Shares of Burlington Stores (NYSE:BURL) climbed nearly 10% on Tuesday following the company's third-quarter earnings release. The retailer beat earnings estimates and raised full-year guidance, an indication that the momentum that has fueled the shares' impressive jump over the past three years is not fading.

So what

Before markets opened on Tuesday, Burlington reported adjusted third-quarter earnings of $1.55 per share, beating the $1.40 per share consensus, despite revenue that at $1.775 billion came in just shy of analyst expectations. Sales were up 8.6% year over year, and comparable-store sales increased by 2.7% in the quarter.

A shopping center.

Image source: Getty Images.

Gross margin of 42.4% was flat compared with a year prior, with higher margins on merchandise more than offsetting increased freight costs and charges related to inventory write-offs. Adjusted EBITDA margin for the quarter was just above 10%, up from less than 2% as recently as fiscal 2013. But the figure also shows that Burlington has the potential to improve, with rival Ross Stores posting operating margins near 14% in recent years.

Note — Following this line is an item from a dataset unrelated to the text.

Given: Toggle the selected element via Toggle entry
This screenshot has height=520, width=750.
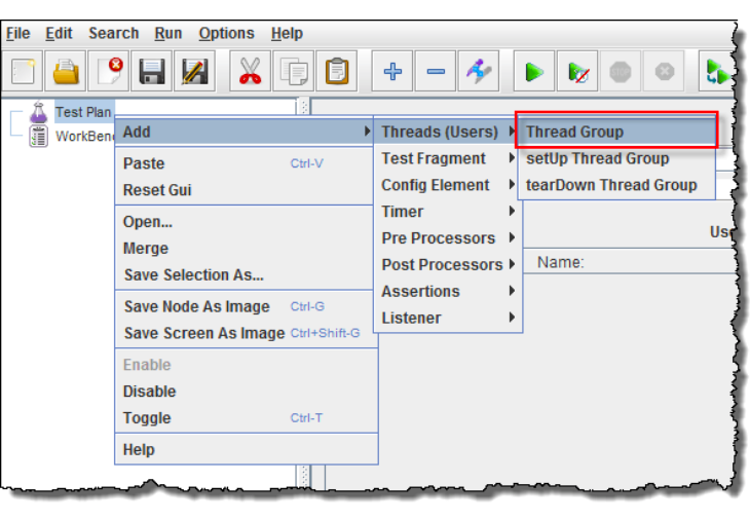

CEO Michael O'Sullivan, who joined Burlington from Ross earlier this year, said in a statement that "our disciplined inventory management continued through the third quarter, as our comparable store inventory decreased 4%, enabling us to continue to take advantage of the abundant values available in the marketplace."

Now what

Post-earnings, Burlington raised its full-year 2019 adjusted earnings guidance to a range of $7.28 to $7.33 per share, from $7.14 to $7.22, and ahead of the $7.22 per share consensus estimate. The company expects total sales to increase by 8.8% to 9.1% for the year, with comps up 2% to 3%. Burlington expects to have opened 51 new stores by year's end, necessitating about $310 million in capital expenditures net of landlord allowance but helping to fuel that growth.

Shares of Burlington Stores are up 150% over the past three years, more than tripling the S&P 500's 41% return. The company has carved out a profitable niche catering to budget-conscious consumers, and the momentum shows no sign of slowing.